Um dos grandes momentos da obra, conforme constatei, é a própria valorização do nordeste em seus fundamentos humanos, pois o autor conseguiu compreender a região em seus aspectos mais incisivos, a exemplo da defesa referente à ortopéia popular, ou seja, o linguajar rude do matuto, o qual assinala a forma de falar do povo do sertão, tendo em vista que
Lampião e seus cangaceiros falavam e se expressavam como a gente simples da qual faziam parte.
Mesmo tendo se passado mais de setenta anos de sua possível morte na grota de Angico, ao lado de dez cangaceiros e um praça volante, Lampião suscita polêmicas, dúvidas e incertezas, as quais são analisadas de forma inteligente e bem articuladas por José Bezerra Lima Irmão.
 Virgulino Ferrreira da Silva integrou um nordeste marcado pela violência, pelo desejo de vingança, tornando-se arquétipo de uma raça altiva e forte, vem sendo estudado há décadas por autores nacionais e por brasilianistas, mas a forma ímpar como foi inserido como personagem principal na pesquisa metódica e compenetrada de José Bezerra Lima Irmão destaca sua importância incontestável na história regional.
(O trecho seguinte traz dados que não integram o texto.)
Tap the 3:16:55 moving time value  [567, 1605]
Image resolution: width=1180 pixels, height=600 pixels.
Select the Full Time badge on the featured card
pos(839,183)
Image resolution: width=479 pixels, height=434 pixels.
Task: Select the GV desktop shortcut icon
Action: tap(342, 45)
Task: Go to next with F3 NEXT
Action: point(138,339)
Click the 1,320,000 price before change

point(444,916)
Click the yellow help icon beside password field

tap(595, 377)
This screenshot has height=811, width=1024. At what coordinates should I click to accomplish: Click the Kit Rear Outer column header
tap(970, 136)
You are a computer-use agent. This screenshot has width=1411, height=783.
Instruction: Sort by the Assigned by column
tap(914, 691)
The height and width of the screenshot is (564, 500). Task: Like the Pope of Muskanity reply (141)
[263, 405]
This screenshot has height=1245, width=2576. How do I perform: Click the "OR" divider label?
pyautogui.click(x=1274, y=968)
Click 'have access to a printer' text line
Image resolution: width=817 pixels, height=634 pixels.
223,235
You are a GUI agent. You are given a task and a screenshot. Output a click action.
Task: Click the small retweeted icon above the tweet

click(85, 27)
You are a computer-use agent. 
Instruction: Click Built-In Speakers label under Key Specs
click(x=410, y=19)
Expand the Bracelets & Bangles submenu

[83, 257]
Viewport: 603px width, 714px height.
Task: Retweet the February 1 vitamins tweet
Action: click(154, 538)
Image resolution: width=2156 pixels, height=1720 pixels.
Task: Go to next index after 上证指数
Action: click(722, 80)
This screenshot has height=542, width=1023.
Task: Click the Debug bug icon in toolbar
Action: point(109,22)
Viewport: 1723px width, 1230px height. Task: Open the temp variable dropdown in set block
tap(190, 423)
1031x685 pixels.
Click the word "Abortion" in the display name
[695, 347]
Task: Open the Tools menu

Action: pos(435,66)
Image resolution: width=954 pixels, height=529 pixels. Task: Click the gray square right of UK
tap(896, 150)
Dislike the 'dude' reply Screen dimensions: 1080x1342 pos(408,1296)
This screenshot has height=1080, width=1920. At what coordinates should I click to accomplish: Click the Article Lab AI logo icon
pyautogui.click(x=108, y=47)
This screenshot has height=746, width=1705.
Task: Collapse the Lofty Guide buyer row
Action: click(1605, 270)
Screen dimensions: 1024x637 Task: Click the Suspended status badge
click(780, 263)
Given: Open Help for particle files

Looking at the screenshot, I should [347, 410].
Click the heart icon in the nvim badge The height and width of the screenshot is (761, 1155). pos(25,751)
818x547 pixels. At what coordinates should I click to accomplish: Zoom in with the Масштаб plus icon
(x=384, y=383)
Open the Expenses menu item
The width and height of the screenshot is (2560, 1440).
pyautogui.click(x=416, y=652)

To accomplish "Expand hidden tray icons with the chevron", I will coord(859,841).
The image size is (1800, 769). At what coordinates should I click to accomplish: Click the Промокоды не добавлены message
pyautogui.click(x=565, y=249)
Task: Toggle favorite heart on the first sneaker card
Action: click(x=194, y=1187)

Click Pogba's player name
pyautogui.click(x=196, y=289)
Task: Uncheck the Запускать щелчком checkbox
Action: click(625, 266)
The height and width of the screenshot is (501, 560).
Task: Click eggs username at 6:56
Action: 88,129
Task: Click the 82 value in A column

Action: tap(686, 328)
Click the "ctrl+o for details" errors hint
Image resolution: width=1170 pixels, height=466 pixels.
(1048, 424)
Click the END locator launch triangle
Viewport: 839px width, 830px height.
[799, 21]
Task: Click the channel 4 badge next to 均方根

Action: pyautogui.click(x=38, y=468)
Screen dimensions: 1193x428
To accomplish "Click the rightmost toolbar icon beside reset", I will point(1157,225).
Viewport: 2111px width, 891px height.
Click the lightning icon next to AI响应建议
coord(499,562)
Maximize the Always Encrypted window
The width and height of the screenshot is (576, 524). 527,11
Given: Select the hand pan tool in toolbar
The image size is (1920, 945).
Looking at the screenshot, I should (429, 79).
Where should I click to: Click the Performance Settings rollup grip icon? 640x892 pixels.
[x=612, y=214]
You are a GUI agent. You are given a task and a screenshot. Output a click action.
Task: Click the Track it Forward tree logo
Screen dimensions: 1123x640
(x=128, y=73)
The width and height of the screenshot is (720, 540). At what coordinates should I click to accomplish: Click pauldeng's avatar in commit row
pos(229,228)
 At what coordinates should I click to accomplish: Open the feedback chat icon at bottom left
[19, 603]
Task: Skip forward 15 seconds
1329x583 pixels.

*José Romero Araújo Cardoso. Geógrafo. Escritor. Professor-Adjunto IV do Departamento de Geografia da Faculdade de Filosofia e Ciências Sociais da Universidade do Estado do Rio Grande do Norte. Especialista em Geografia e Gestão Territorial e em Organização de Arquivos. Mestre em Desenvolvimento e Meio Ambiente. Sócio da Sociedade Brasileira de Estudos do Cangaço (SBEC) e do Instituto Cultural do Oeste Potiguar (ICOP).

3 comentários:

Marcela Lopes disse...

perfeito!!!! endosso as palavras e os pensamentos do professor romero, ao cabo também concordo- em todos os sentidos- com a argumentação provida nesse artigo...

José Bezerra disse...

Estou pasmo! Na condição de autor, fico deveras comovido com o brilhante comentário do Mestre José Romero Araújo Cardoso sobre a minha obra “Lampião – a Raposa das Caatingas”, em cuja elaboração dediquei onze anos de minha vida. O que mais me envaidece ao ler essa análise séria e profunda do meu livro é saber que esses comentários são feitos por quem sabe o que diz, pois o professor José Romero é um dos maiores conhecedores das coisas do Nordeste – tradições, cordel, coronelismo, cangaço, almocreves, vaqueiros, secas, Coluna Prestes, Revolução de Princesa, Canudos, Delmiro Gouveia, Josué de Castro, Luiz Gonzaga... Obrigado, Romero! A melhor forma de demonstrarmos amor à nossa terra é estudando a sua geografia e a sua história!

geraldo aragao disse...

Não foi de maneira fortuita ou aleatória que este matuto gloriense encontrou esta pérola chamada "Lampião a Raposa das Caatingas" numa livraria de Aracaju e logo se apropriou de um exemplar sem mesmo imaginar que se tratava de um conterrâneo sergipano.Já viajei por muitas páginas mas tive que dá uma parada; atravessar o raso da catarina nem mesmo o "Capitão" despunha de vitalidade para tanto.Ainda sinto um pequena trauma quando atravessei esse RASO nas páginas da obra de Gonçalo Ferreira da Silva-Lampião a força de um Líder(editora milart).
Mas vou aurir força par retomar a caminhada, quado chegar ao extremo certamente terei mais fôlego para relatar minhas impressões,que por certo serão muitas. Por hora é usufruir das boas energias do autor e louvar o professor pela lembrança oportuna do CORONEL DELMIRO GOUVEIA.